We investigated the factors that contributed to theta oscillations and to fMRI BOLD activity in the hippocampus, i.e. the region showing putatively compensatory hyperactivity in the presence of entorhinal dysfunction. By leveraging the power of the rich multimodal datasets we already had collected (multiple recording techniques: iEEG and fMRI; multiple populations: healthy young adults, epilepsy patients, individuals with specific APOE genetic phenotypes), with novel analyses approaches, we were able to address the following outstanding questions in the field:

1. What is the relationship between neural activity recorded at the mesoscopic level (local field potentials as recorded by iEEG) and at the macroscopic level (BOLD activity using fMRI); specifically, what is the relationship between theta oscillations and regional changes in neural activity in the human hippocampus, during spatial navigation performance? [methodological investigation]

2. How do navigation strategies spontaneously arise over the course of exposure to an environment in which spatial memory is tested? Do participants employ one single strategy throughout the task, or does this differ depending on the relationship between goal locations and available cues in the environment, neural activity, and individual differences? How does strategy relate to overall performance? [psychological investigation]

3. How does performance, and strategy (as defined above), during navigation change as a function of genetic risk factors and disease? [cognitive health investigation]
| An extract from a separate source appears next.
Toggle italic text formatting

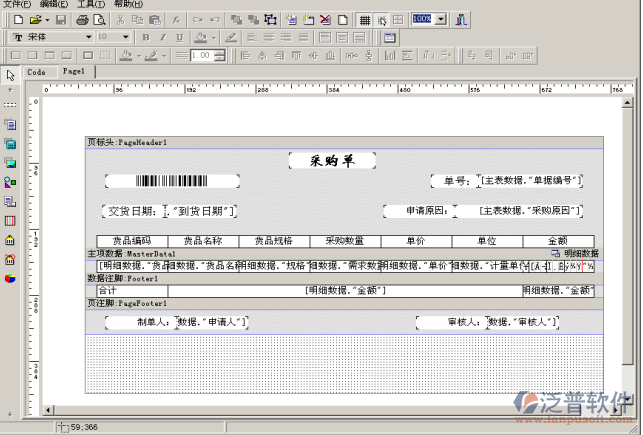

The results of these analyses are described in section 1.1 below. To summarize, for controls and iEEG participants, recruiting the hippocampus only supports performance when participants use a distinctly hippocampal strategy - i.e. when they move on straight paths, presumably reflecting an allocentric (map-based) strategy. For APOE4 carriers, recruiting the hippocampus (via increased BOLD activity) is always beneficial for performance, regardless of the specific strategy they are using, presumably because it helps them compensate for EC dysfunction.

We also obtained important results in a novel paradigm of conceptual navigation, which are also described in section 1.1. Results from experiments in three complementary studies provide a promising basis for future investigations of grid cell-like representations in this paradigm, since they demonstrate that task-dependent cognitive maps are embedded into stimulus-specific memory traces and are thus functionally relevant. In order to test this, we conducted a follow-up fMRI study of this paradigm (n=46 participants). Similar to our behavioral studies, we found that task-relevant (but not irrelevant) distances during similarity judgments at encoding predicted subsequent recognition memory. We further showed that these distances were reflected by BOLD activity in several visual and prefrontal regions. These preliminary results were presented as a poster at the Cognitive Neuroscience Society Meeting in San Francisco 2023 and are currently further analyzed for publication. A similar paradigm has been established for recordings in epilepsy patients with intracranial EEG electrodes and with microelectrodes.

Next, we will establish a battery of tasks to conduct laminar recordings at 7T and compare grid cell-like representations and activity in other areas including the hippocampus and retrosplenial cortex across paradigms. Afterwards, we will investigate participants between 50-65 years at 7T as well as via tau- and amyloid PET in order to test whether possible alterations of grid cell-like representations, hippocampal activity and the employment of specific navigational strategies reflect early disease stages.